A diferença do nono álbum solo de estúdio do artista – Iboru, em rotação desde 14 de junho – para discos anteriores do cantor e compositor carioca é que, em vez de fazer rap com toque de samba, como em álbuns do quilate de À procura da batida perfeita (2003), título antológico da discografia solo de D2 que completa 20 anos em 2023, o rapper faz samba em Iboru.
Só que D2 cai no samba sem descartar os graves do hip hop, motes explícitos do afiado afro-trap Tambor de aço (Marcelo D2, Nave Beatz e Tropkillaz), faixa alienígena do disco, mas também presentes ao longo de álbum pautado pelo mix de percussões e programações. D2 tampouco deixa que o samba perca a supremacia ao longo das 16 faixas de Iboru.
Sim, Iboru é disco de samba, tal como o álbum de 2010 em que D2 adentrou os morros cariocas e fluminenses para abordar o repertório marginalizado do cantor e compositor Bezerra da Silva (1927 – 2005), mas Iboru tem a relevância de ser um disco de samba autoral.
O álbum flui bem. Após pedir passagem com o canto falado de Saravá (Marcelo D2 e Barba Negra), espécie de carta de intenções do disco e do artista, D2 apresenta o melhor samba da inédita safra autoral – composta por 12 das 16 músicas de Iboru – ao ecoar a ancestralidade de Clementina de Jesus (1901 – 1987) com a voz adicional de Nega Duda.
Trata-se de Povo de fé, luminosa parceria de D2 com o historiador e escritor Luiz Antonio Simas, também coautor (com D2 e Nave Beatz) do espiritualizado samba que encerra o disco, Pra curar a dor do mundo.
Na sequência, Até clarear (Arlindinho Cruz, Diogo Nogueira, Igor Leal e Inácio Rios) mantém a roda animada, soando como espécie de festa de arromba do pagode e reiterando o espírito gregário de Iboru, álbum que alinha, entre os convidados, um punhado de bambas do porte de Alcione, B Negão, Mateus Aleluia, Metá Metá, Xande de Pilares e Zeca Pagodinho.
“Só morro quando meu samba morrer”, sentencia D2 no verso-refrão-título do partido que compôs com Marcio Alexandre. A gravação embute locução de telejornal sobre a chegada do samba à cidade do Rio de Janeiro (RJ).
Parceria de D2 com Kiko Dinucci, Kalundu é samba assentado no terreiro mais ancestral e alicerçado pelo vocal de Mateus Aleluia, elo com a mãe África. Bamba de Sampa, Dinucci também assina com D2 Tempo de opinião – samba gravado com o toque levemente dissonante do trio Metá Metá e o canto de Juçara Marçal, vocalista do grupo paulistano – e Abrindo os caminhos (este com adesões de Cabelo e Nave Beatz na autoria).
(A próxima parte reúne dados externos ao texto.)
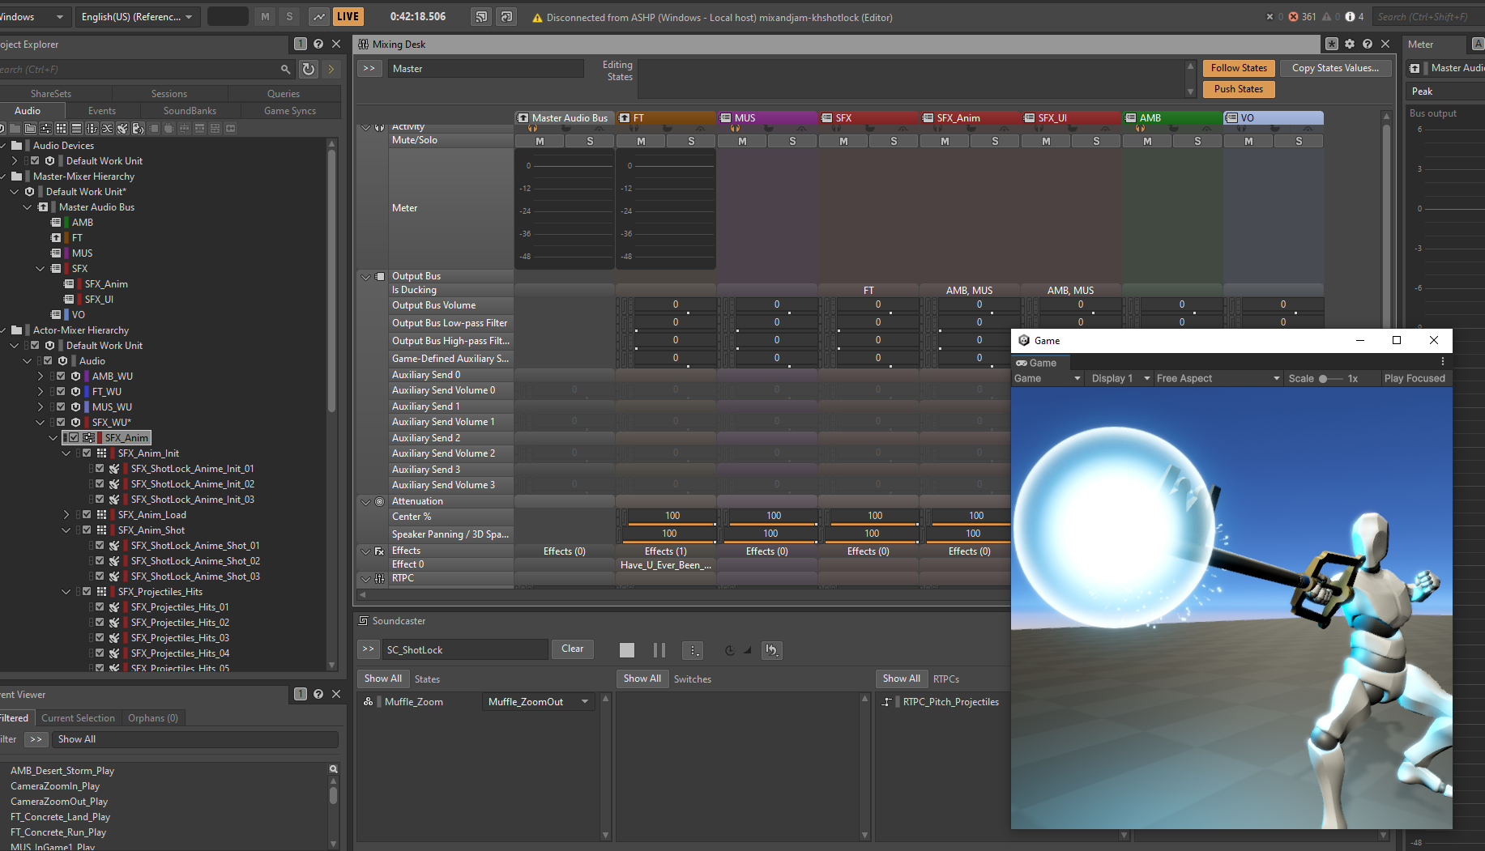Open Project Explorer help icon
This screenshot has width=1485, height=851.
pyautogui.click(x=318, y=45)
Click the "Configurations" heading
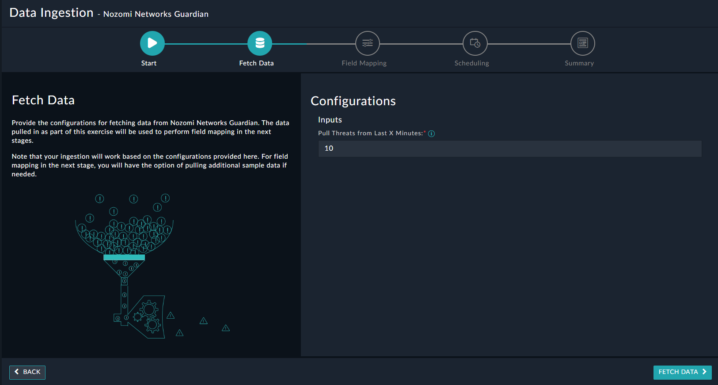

Vinheta falada, Pedacinhos de Paulete é réquiem de D2 para a mãe, Paulete Peixoto, morta em 2021. Já O samba falará + alto (Marcelo D2 e João Martins) abafa as vozes de Alcione e Mumuzinho no canto coletivo deste tema que reverbera clichês em versos afirmativos que brotam nos férteis fundos de quintais nacionais desde que o samba é samba.
Duras penas é regravação do samba de Douglas Lemos e Moacyr Luz apresentado por Lemos em 2019, em rede social, e lançado oficialmente dois anos pelo artista depois no álbum Jogo de cintura (2021). Outro samba de lavra alheia, Gandaia (Romildo Bastos e Sergio Fonseca) valoriza disco que gravita em torno das rodas dos pagodes cariocas em Bundalelê (Carlos Sena, Otacílio da Mangueira, Xande de Pilares, Zeca Pagodinho), mix de samba e embolada.
Já Pra Marcelo (Marcelo D2, Marcelinho Moreira, Marcio Alexandre e Nave) cai no suingue do samba de morro e na batida do rap ao mesmo tempo em que ecoa de longe o balanço de Jorge Ben Jor no refrão.
No arremate do disco, no instante final do já mencionado samba Pra curar a dor do mundo, D2 reitera que somente morrerá quando o samba dele morrer.
E assim, harmonizados com o cavaco e com as programações de Nave Beatz, tocam os tambores de Marcelo D2 em Iboru, disco em que o rapper se aviva na cadência contemporânea do samba.